93+ points, The Wine Front (July 2020)
Really quite rich and leesy on the nose. Clean, crisp, youthful fruit and, at present, a little hard and ungenerous on the finish. Just slightly pinched. Though after that the flavour goes on and on on the palate. Well made. Just not especially distinctive.
16+ points, JancisRobinson.com (June 2020)
Penfolds
Penfolds is probably the most extraordinary of the world’s wine brands with an enviable reputation for quality at every price level. The original Penfold was an English doctor who, in 1844, planted grapes at Magill, now a suburb of Adelaide. However, it was not until the late 1940s that Penfolds began to forge a reputation for red wine.
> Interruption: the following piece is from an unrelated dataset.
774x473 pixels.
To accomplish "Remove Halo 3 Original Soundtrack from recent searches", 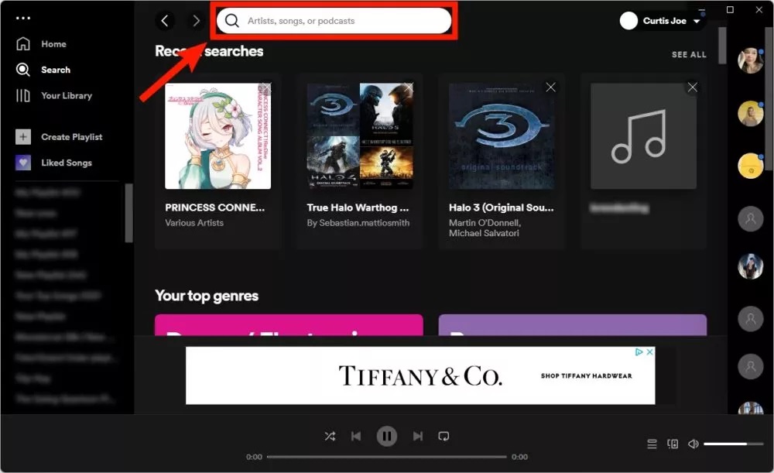I will [550, 87].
The Penfolds house style emerged from a fortified wine producing culture and evolved as a winemaking philosophy which has had a profound effect on the entire Australian wine industry. Many of the techniques initially adopted to make Penfolds Grange would become part of the wider Penfolds winemaking culture. The number of techniques employed in the research and development of Penfolds wines is astonishing. Max Schubert and his team pioneered: major advances in yeast technology and paper chromatography; the understanding and use of pH in controlling bacterial spoilage; the use of headed down/submerged cap fermentation and the technique of rack and return; cold fermentation practices; the use of American oak as a maturation vessel and perhaps most critically, partial barrel fermentation. Nowadays, the use of American oak and barrel fermentation for instance is considered traditional Barossa winemaking practice!
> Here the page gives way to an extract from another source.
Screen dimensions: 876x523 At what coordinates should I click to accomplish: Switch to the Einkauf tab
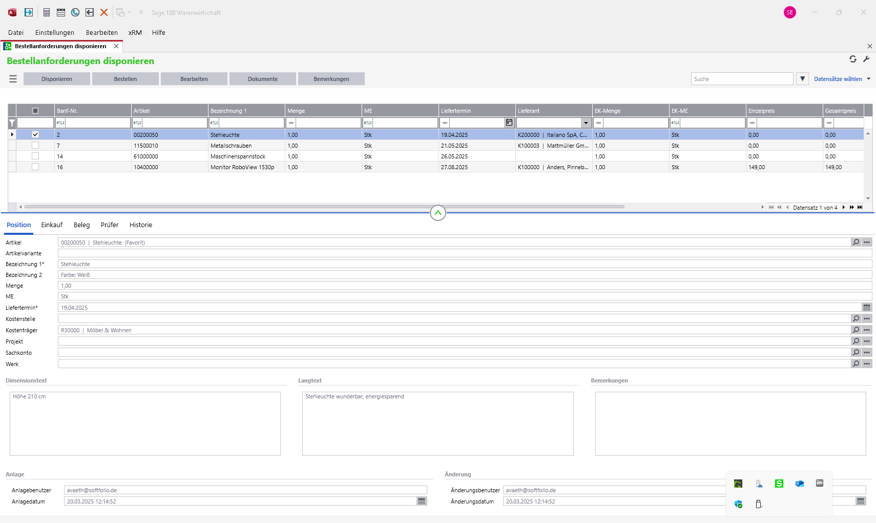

Today, Penfolds house style embraces the concept of multi-regional blending, optimum fruit quality, the use of fine-grained American or French oak, barrel fermentation and maturation. Overall, the Penfolds style is about highly-defined fruit aromas, fruit sweetness, ripe tannins, richness, power and concentration. The number of iconic wines that have emerged from the Penfolds stable over the years is remarkable. Bin 389 a Cabernet Shiraz blend released in 1960 is now considered the quintessential Australian wine blend. Bin 128 Coonawarra Shiraz and Bin 28 Kalimna Shiraz released in 1962 pre-empted the contemporary enthusiasm for regional definition by about 25 years. Improved vineyard management, site selection and winemaking brought about subsequent releases of Bin 707 and Bin 407 Cabernet Sauvignon. The Penfolds Wine Making Philosophy is the accumulation of more than half-a-century of knowledge and winemaking practice initiated by Max Schubert and subsequently refined by Don Ditter, John Duval and Peter Gago. Their collective commitment to multi-regional and vineyard blending contributed to a consistency of style and quality that has cemented Penfolds reputation as the foremost producer of premium age-worthy red wines in Australia.